- WHAT IS REQUIRED
Rewrite the rows below, replacing "Identify the location of" with "Find the position of" wherever it appears and leaving everything else unchanged.

=== Section Start ===

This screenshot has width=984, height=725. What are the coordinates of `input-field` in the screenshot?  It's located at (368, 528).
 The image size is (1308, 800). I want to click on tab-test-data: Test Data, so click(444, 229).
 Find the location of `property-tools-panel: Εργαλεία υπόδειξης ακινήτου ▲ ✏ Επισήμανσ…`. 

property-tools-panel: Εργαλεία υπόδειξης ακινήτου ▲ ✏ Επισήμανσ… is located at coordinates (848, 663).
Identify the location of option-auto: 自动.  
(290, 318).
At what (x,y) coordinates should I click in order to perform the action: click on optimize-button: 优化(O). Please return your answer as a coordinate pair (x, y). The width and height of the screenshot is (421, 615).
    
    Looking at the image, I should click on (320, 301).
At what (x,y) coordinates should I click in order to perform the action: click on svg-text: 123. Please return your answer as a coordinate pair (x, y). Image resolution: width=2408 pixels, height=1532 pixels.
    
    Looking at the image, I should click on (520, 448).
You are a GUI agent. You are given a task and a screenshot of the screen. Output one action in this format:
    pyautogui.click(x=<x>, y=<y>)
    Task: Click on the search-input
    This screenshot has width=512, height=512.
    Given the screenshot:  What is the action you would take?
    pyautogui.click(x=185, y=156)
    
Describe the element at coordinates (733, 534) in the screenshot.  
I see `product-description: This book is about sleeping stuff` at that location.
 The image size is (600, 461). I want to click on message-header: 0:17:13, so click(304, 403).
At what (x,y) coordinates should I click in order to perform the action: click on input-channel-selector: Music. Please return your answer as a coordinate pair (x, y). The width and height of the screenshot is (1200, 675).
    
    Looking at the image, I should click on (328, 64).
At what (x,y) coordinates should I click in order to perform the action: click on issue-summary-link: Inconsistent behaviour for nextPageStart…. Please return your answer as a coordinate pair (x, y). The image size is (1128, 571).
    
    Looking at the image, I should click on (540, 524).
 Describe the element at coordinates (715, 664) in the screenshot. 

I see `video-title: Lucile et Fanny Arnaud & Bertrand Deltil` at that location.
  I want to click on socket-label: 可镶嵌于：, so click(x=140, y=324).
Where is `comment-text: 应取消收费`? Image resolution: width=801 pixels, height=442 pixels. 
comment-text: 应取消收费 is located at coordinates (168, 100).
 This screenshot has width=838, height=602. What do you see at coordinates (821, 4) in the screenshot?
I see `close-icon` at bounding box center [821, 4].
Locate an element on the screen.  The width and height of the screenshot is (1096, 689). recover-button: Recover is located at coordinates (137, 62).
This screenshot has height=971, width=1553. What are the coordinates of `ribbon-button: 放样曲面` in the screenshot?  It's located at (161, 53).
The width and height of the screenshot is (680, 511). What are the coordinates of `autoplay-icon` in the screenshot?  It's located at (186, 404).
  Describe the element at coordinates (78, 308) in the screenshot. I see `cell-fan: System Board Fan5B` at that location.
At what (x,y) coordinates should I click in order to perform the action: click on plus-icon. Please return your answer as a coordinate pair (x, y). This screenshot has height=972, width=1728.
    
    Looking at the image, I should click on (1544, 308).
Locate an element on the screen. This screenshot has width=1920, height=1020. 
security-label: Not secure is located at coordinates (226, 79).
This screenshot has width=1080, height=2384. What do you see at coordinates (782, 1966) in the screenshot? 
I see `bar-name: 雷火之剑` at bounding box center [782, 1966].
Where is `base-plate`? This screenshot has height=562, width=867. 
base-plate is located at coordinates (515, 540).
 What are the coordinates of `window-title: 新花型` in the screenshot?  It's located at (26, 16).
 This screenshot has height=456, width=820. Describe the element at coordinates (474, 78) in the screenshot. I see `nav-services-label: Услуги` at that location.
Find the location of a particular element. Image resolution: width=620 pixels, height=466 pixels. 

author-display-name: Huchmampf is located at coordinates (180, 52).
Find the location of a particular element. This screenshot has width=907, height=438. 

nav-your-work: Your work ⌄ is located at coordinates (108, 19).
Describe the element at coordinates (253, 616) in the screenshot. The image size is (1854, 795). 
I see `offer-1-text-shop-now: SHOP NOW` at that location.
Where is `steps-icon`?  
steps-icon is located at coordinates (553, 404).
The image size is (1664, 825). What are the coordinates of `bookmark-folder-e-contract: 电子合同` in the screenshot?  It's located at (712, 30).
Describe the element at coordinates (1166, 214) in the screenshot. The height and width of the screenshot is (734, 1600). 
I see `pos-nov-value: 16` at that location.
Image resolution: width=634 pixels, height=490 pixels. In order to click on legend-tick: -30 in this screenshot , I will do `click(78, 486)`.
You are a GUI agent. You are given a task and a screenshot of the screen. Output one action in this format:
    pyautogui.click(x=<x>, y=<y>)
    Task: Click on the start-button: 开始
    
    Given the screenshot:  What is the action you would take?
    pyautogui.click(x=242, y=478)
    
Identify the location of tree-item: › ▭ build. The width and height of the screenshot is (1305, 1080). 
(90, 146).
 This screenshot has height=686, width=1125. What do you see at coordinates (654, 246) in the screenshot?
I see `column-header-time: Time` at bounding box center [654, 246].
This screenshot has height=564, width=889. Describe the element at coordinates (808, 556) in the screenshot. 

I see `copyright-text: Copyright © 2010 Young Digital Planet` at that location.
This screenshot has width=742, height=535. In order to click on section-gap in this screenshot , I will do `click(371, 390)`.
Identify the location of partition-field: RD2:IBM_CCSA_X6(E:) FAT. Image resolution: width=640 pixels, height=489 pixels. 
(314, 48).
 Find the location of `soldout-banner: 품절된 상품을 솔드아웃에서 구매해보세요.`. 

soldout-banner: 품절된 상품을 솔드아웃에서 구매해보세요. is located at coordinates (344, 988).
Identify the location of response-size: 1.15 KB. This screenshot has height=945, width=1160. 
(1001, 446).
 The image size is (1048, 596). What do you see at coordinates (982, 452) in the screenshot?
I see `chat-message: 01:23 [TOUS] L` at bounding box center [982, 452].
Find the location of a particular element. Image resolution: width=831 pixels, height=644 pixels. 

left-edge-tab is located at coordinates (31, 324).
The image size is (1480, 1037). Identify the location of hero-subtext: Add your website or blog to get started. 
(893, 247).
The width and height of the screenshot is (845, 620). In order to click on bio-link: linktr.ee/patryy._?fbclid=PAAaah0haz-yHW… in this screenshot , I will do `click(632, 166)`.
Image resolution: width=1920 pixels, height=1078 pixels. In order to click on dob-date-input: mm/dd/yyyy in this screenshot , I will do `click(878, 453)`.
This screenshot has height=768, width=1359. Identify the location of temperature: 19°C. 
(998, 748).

=== Section End ===

- EXERCISE OUTPUT
This screenshot has width=984, height=725. What are the coordinates of `input-field` in the screenshot?  It's located at (368, 528).
 The image size is (1308, 800). I want to click on tab-test-data: Test Data, so click(444, 229).
 Find the location of `property-tools-panel: Εργαλεία υπόδειξης ακινήτου ▲ ✏ Επισήμανσ…`. 

property-tools-panel: Εργαλεία υπόδειξης ακινήτου ▲ ✏ Επισήμανσ… is located at coordinates (848, 663).
Find the position of option-auto: 自动.  
(290, 318).
At what (x,y) coordinates should I click in order to perform the action: click on optimize-button: 优化(O). Please return your answer as a coordinate pair (x, y). The width and height of the screenshot is (421, 615).
    
    Looking at the image, I should click on (320, 301).
At what (x,y) coordinates should I click in order to perform the action: click on svg-text: 123. Please return your answer as a coordinate pair (x, y). Image resolution: width=2408 pixels, height=1532 pixels.
    
    Looking at the image, I should click on (520, 448).
You are a GUI agent. You are given a task and a screenshot of the screen. Output one action in this format:
    pyautogui.click(x=<x>, y=<y>)
    Task: Click on the search-input
    This screenshot has width=512, height=512.
    Given the screenshot:  What is the action you would take?
    pyautogui.click(x=185, y=156)
    
Describe the element at coordinates (733, 534) in the screenshot.  
I see `product-description: This book is about sleeping stuff` at that location.
 The image size is (600, 461). I want to click on message-header: 0:17:13, so click(304, 403).
At what (x,y) coordinates should I click in order to perform the action: click on input-channel-selector: Music. Please return your answer as a coordinate pair (x, y). The width and height of the screenshot is (1200, 675).
    
    Looking at the image, I should click on (328, 64).
At what (x,y) coordinates should I click in order to perform the action: click on issue-summary-link: Inconsistent behaviour for nextPageStart…. Please return your answer as a coordinate pair (x, y). The image size is (1128, 571).
    
    Looking at the image, I should click on (540, 524).
 Describe the element at coordinates (715, 664) in the screenshot. 

I see `video-title: Lucile et Fanny Arnaud & Bertrand Deltil` at that location.
  I want to click on socket-label: 可镶嵌于：, so click(x=140, y=324).
Where is `comment-text: 应取消收费`? Image resolution: width=801 pixels, height=442 pixels. 
comment-text: 应取消收费 is located at coordinates (168, 100).
 This screenshot has width=838, height=602. What do you see at coordinates (821, 4) in the screenshot?
I see `close-icon` at bounding box center [821, 4].
Locate an element on the screen.  The width and height of the screenshot is (1096, 689). recover-button: Recover is located at coordinates (137, 62).
This screenshot has height=971, width=1553. What are the coordinates of `ribbon-button: 放样曲面` in the screenshot?  It's located at (161, 53).
The width and height of the screenshot is (680, 511). What are the coordinates of `autoplay-icon` in the screenshot?  It's located at (186, 404).
  Describe the element at coordinates (78, 308) in the screenshot. I see `cell-fan: System Board Fan5B` at that location.
At what (x,y) coordinates should I click in order to perform the action: click on plus-icon. Please return your answer as a coordinate pair (x, y). This screenshot has height=972, width=1728.
    
    Looking at the image, I should click on (1544, 308).
Locate an element on the screen. This screenshot has width=1920, height=1020. 
security-label: Not secure is located at coordinates (226, 79).
This screenshot has width=1080, height=2384. What do you see at coordinates (782, 1966) in the screenshot? 
I see `bar-name: 雷火之剑` at bounding box center [782, 1966].
Where is `base-plate`? This screenshot has height=562, width=867. 
base-plate is located at coordinates (515, 540).
 What are the coordinates of `window-title: 新花型` in the screenshot?  It's located at (26, 16).
 This screenshot has height=456, width=820. Describe the element at coordinates (474, 78) in the screenshot. I see `nav-services-label: Услуги` at that location.
Find the location of a particular element. Image resolution: width=620 pixels, height=466 pixels. 

author-display-name: Huchmampf is located at coordinates (180, 52).
Find the location of a particular element. This screenshot has width=907, height=438. 

nav-your-work: Your work ⌄ is located at coordinates (108, 19).
Describe the element at coordinates (253, 616) in the screenshot. The image size is (1854, 795). 
I see `offer-1-text-shop-now: SHOP NOW` at that location.
Where is `steps-icon`?  
steps-icon is located at coordinates (553, 404).
The image size is (1664, 825). What are the coordinates of `bookmark-folder-e-contract: 电子合同` in the screenshot?  It's located at (712, 30).
Describe the element at coordinates (1166, 214) in the screenshot. The height and width of the screenshot is (734, 1600). 
I see `pos-nov-value: 16` at that location.
Image resolution: width=634 pixels, height=490 pixels. In order to click on legend-tick: -30 in this screenshot , I will do `click(78, 486)`.
You are a GUI agent. You are given a task and a screenshot of the screen. Output one action in this format:
    pyautogui.click(x=<x>, y=<y>)
    Task: Click on the start-button: 开始
    
    Given the screenshot:  What is the action you would take?
    pyautogui.click(x=242, y=478)
    
Find the position of tree-item: › ▭ build. The width and height of the screenshot is (1305, 1080). 
(90, 146).
 This screenshot has height=686, width=1125. What do you see at coordinates (654, 246) in the screenshot?
I see `column-header-time: Time` at bounding box center [654, 246].
This screenshot has height=564, width=889. Describe the element at coordinates (808, 556) in the screenshot. 

I see `copyright-text: Copyright © 2010 Young Digital Planet` at that location.
This screenshot has width=742, height=535. In order to click on section-gap in this screenshot , I will do `click(371, 390)`.
Find the position of partition-field: RD2:IBM_CCSA_X6(E:) FAT. Image resolution: width=640 pixels, height=489 pixels. 
(314, 48).
 Find the location of `soldout-banner: 품절된 상품을 솔드아웃에서 구매해보세요.`. 

soldout-banner: 품절된 상품을 솔드아웃에서 구매해보세요. is located at coordinates (344, 988).
Find the position of response-size: 1.15 KB. This screenshot has height=945, width=1160. 
(1001, 446).
 The image size is (1048, 596). What do you see at coordinates (982, 452) in the screenshot?
I see `chat-message: 01:23 [TOUS] L` at bounding box center [982, 452].
Find the location of a particular element. Image resolution: width=831 pixels, height=644 pixels. 

left-edge-tab is located at coordinates (31, 324).
The image size is (1480, 1037). Find the position of hero-subtext: Add your website or blog to get started. 
(893, 247).
The width and height of the screenshot is (845, 620). In order to click on bio-link: linktr.ee/patryy._?fbclid=PAAaah0haz-yHW… in this screenshot , I will do `click(632, 166)`.
Image resolution: width=1920 pixels, height=1078 pixels. In order to click on dob-date-input: mm/dd/yyyy in this screenshot , I will do `click(878, 453)`.
This screenshot has height=768, width=1359. Find the position of temperature: 19°C. 
(998, 748).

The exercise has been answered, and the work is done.